Coriander Seeds: Aromatic and great for balancing bad bacteria in the mouth, these mineral rich seeds are also a good source of vitamin C and vitamin A. Like its cousins, dill, fennel, and caraway, coriander helps ease gas and bloating as well. Coriander seeds can be grown into cilantro, one of the best food-based heavy metal detoxifiers. Eat with canned tuna to block mercury absorption.
Flax Seeds: Source of fiber, protein, omega-3, mucilage, phytoestrogens, and anti-cancer lignans. Grind the flax seeds to get the most out of them. Take one tablespoon with yogurt and berries before going to bed. I have moved away from recommending flax oil because it’s so unstable. If you consume it make sure it’s high lignin and raw.
Hemp Seeds: The butter cream of seeds, hemp is the non-hallucinogenic form of marijuana, the male cannabis plant. It has absolutely no drug-like activity, but it is a natural resource beyond compare. The gentle seeds are filled with omega-3 fatty acids, like vegan fish oils. They have protein, fiber, and are non-allergenic, unlike sesame and sunflower seeds. Toss them in salads and other vegetable dishes to increase protein content. The plant can also provide sustainability in replacing trees to make paper and wearable fabrics. The first pair of Levi’s Jeans were made from this hearty plant.
Mustard Seeds: The source of the condiment and mustard oil, the seeds contain a rich amount of selenium as well as a spectrum of omega 3 fats, manganese, copper, magnesium, and calcium. Their aromatic flavor is excellent for fighting colds and congestion, warming the body, improve circulation, and can be rubbed on the chest in a decongesting poultice.
Pomegranate Seeds: Sure the red pulp is wonderful for your arteries, heart, and blood circulation. But to balance the sugar from the fruit itself, you need to eat the white fibrous seeds for the fiber and potassium. An absolute super food, the entire pomegranate seed will help balance your blood sugar, add it as a flavor for chia pudding. Toss them with olive oil, mint leaves, mustard, and cumin seeds for a terrific and unusual salad.
Pumpkin Seeds: Pepitas are a terrific source of omega 3 fatty acids, when eaten raw. Pumpkin seeds are rich in zinc, good for a man’s prostate and helping to lower excess estrogen levels. Like most seeds, pumpkin seeds are a healthy combo of good fats, protein, and fiber, as well as being an intestinal cleanse for parasites and yeast overgrowth.

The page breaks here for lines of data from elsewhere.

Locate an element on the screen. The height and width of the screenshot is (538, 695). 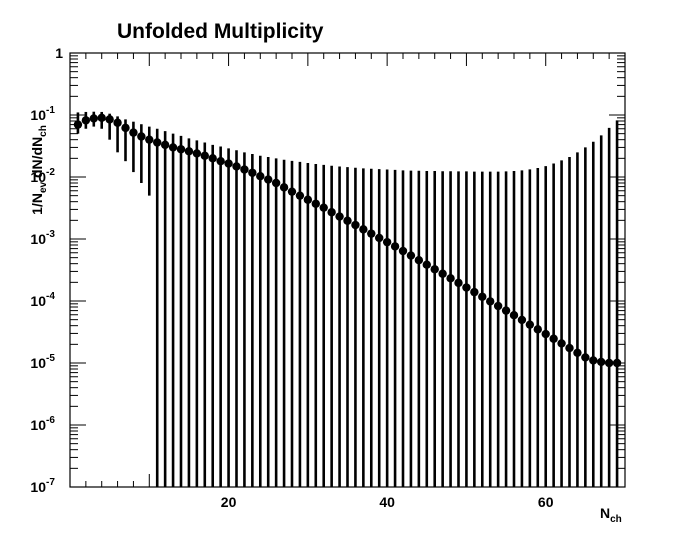
x-axis-label-sub: ch is located at coordinates (616, 520).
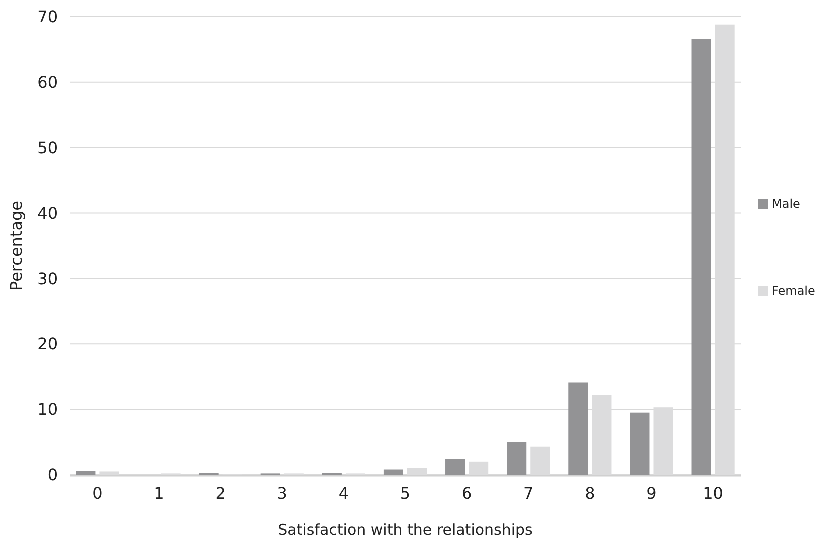 Image resolution: width=821 pixels, height=545 pixels. What do you see at coordinates (529, 494) in the screenshot?
I see `x-tick-label: 7` at bounding box center [529, 494].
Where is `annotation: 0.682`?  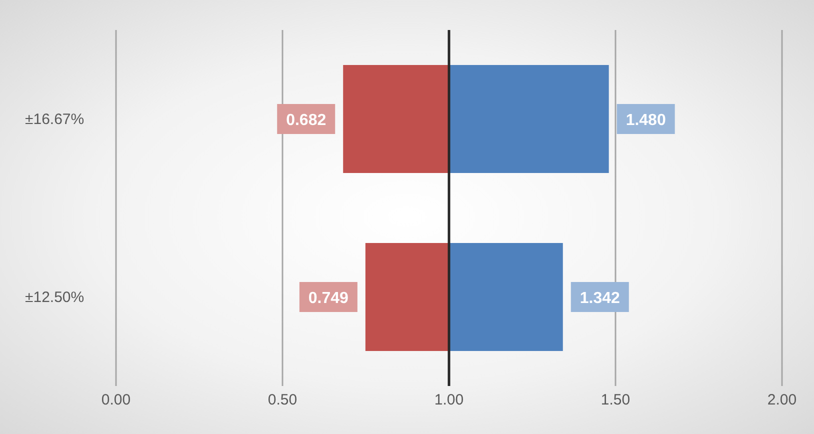
annotation: 0.682 is located at coordinates (306, 120).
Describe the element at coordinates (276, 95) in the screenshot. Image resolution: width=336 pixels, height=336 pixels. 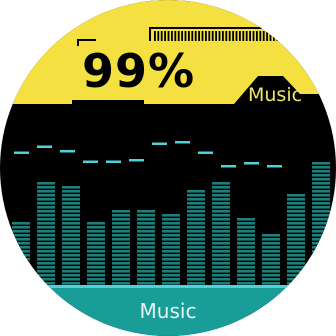
I see `music-label-top: Music` at that location.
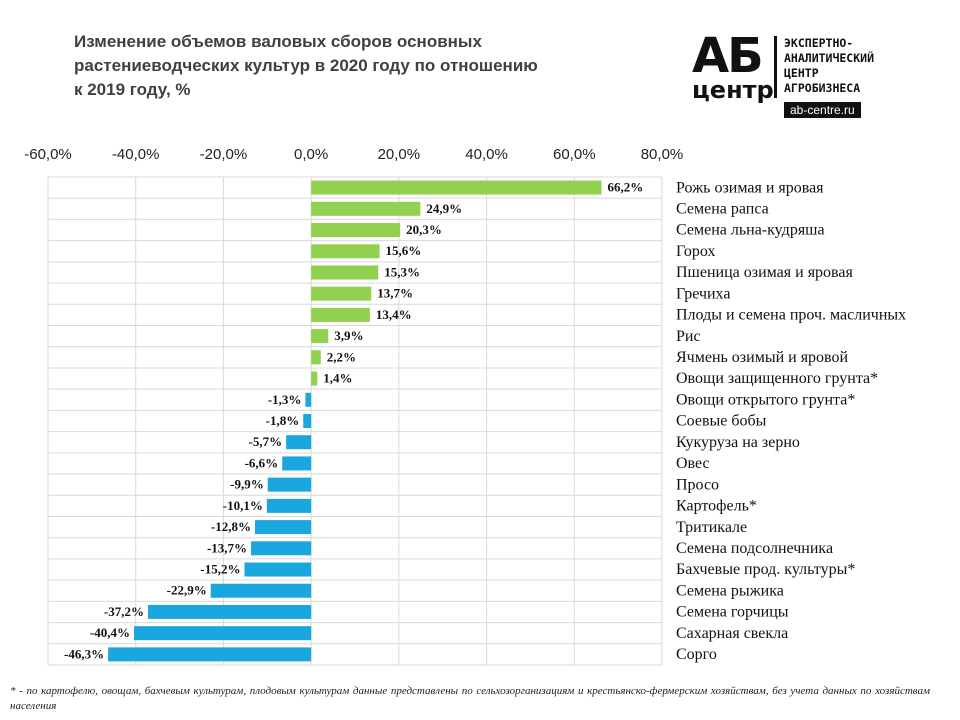 Image resolution: width=960 pixels, height=720 pixels. Describe the element at coordinates (822, 110) in the screenshot. I see `logo-url: ab-centre.ru` at that location.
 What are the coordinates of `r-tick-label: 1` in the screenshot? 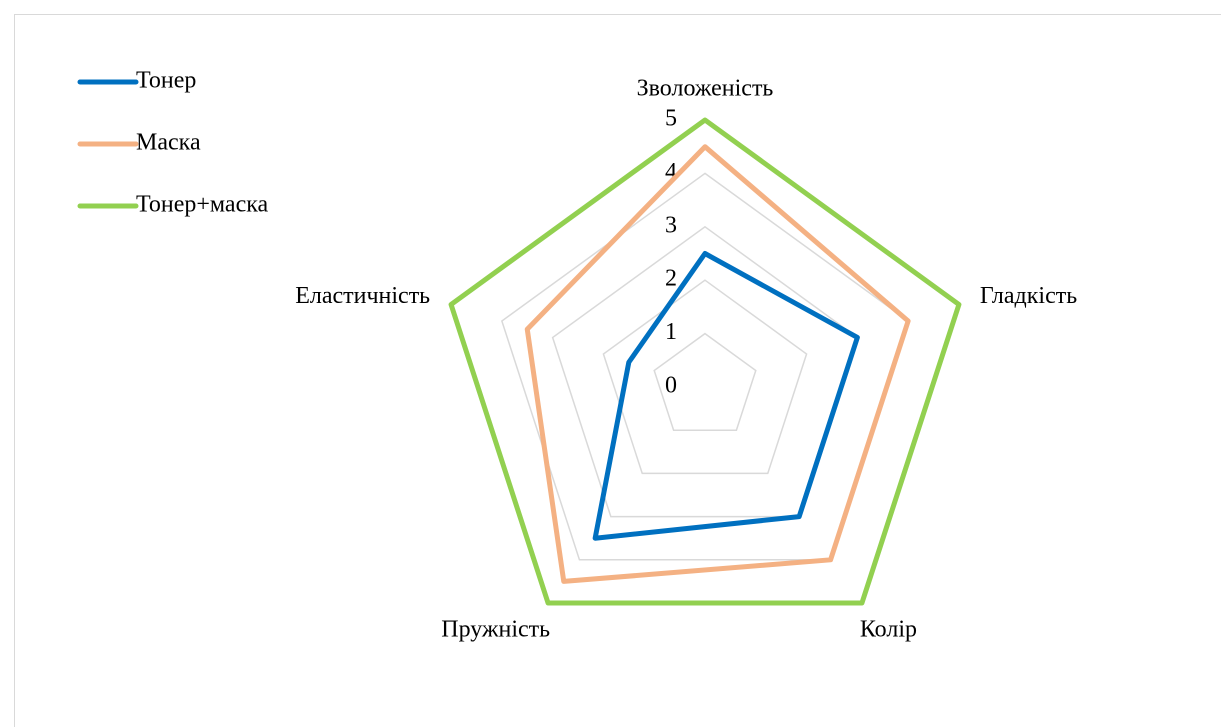 It's located at (671, 332).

Quinoa: While quinoa is higher in fiber and protein than rice or oats and is gluten-free, the downside is that in becoming a basic for North American health purveyors, the price has become so inflated that Peruvians can no longer afford to eat their staple. Incorporating these super seeds into your diet, especially after a workout rebuilds muscles, stamina, and energy as well as cellular repair.
Salmon Roe: Roe or caviar is another animal seed. Did you know one ounce provides a whopping 8 grams of protein, 55 percent of the recommended daily B12 intake, and a combination of polyunsaturated and monounsaturated fats, it truly is nature’s fish oil.

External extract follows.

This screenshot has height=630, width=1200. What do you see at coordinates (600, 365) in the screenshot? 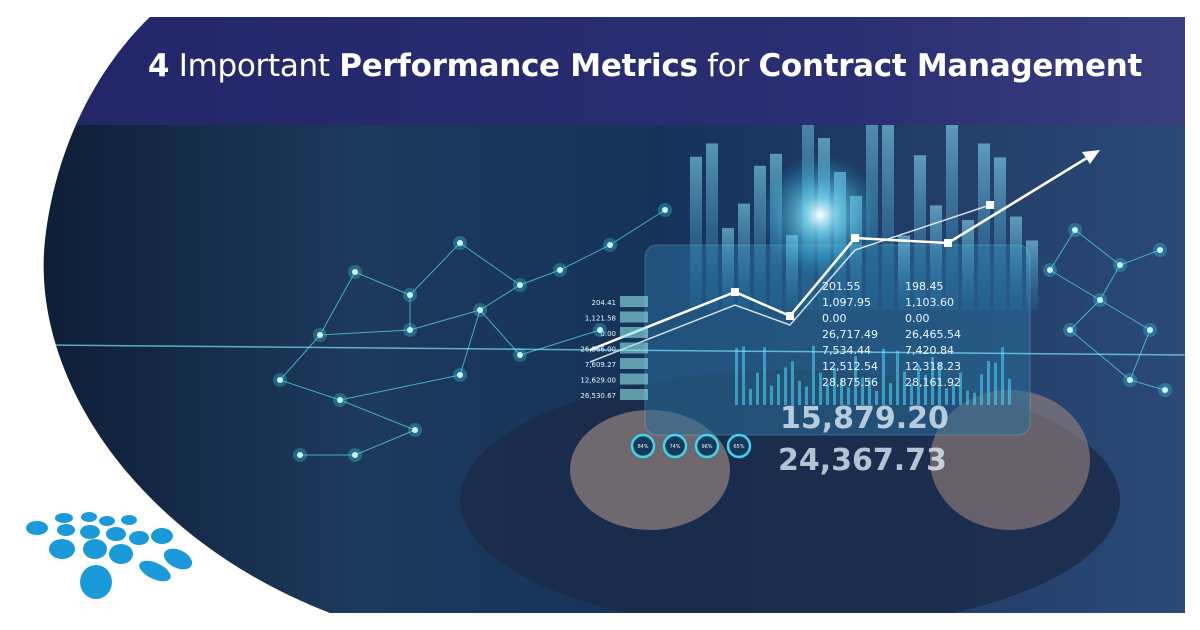
I see `left-value: 7,609.27` at bounding box center [600, 365].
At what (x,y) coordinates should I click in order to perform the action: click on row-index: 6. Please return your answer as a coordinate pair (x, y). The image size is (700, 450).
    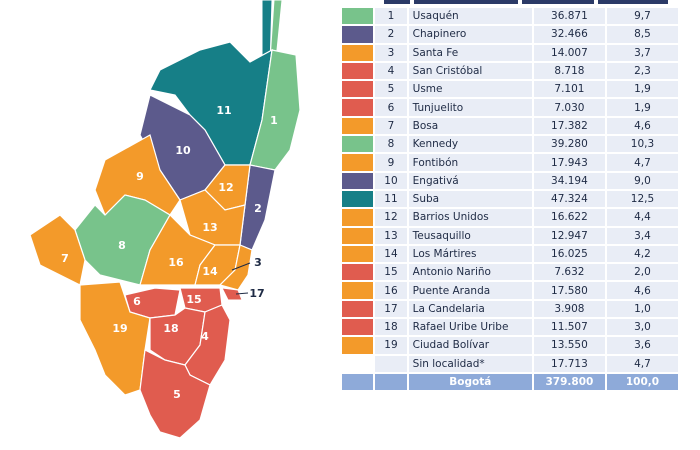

Tamarind Seeds: Usually we think of the bitter-sweet fruit but the seed of the tamarind pod is medicinal to the hilt. Roast it first for a great snack. It contains phosphorus, magnesium, vitamin C, potassium, calcium, and amino acids. Tamarind seeds are great for diarrhea, strengthening teeth and bones, and healing skin. Consume half a teaspoon of roasted tamarind seed powder twice a day with water for natural source of hyaluronic acid/collagen for lubricating joints.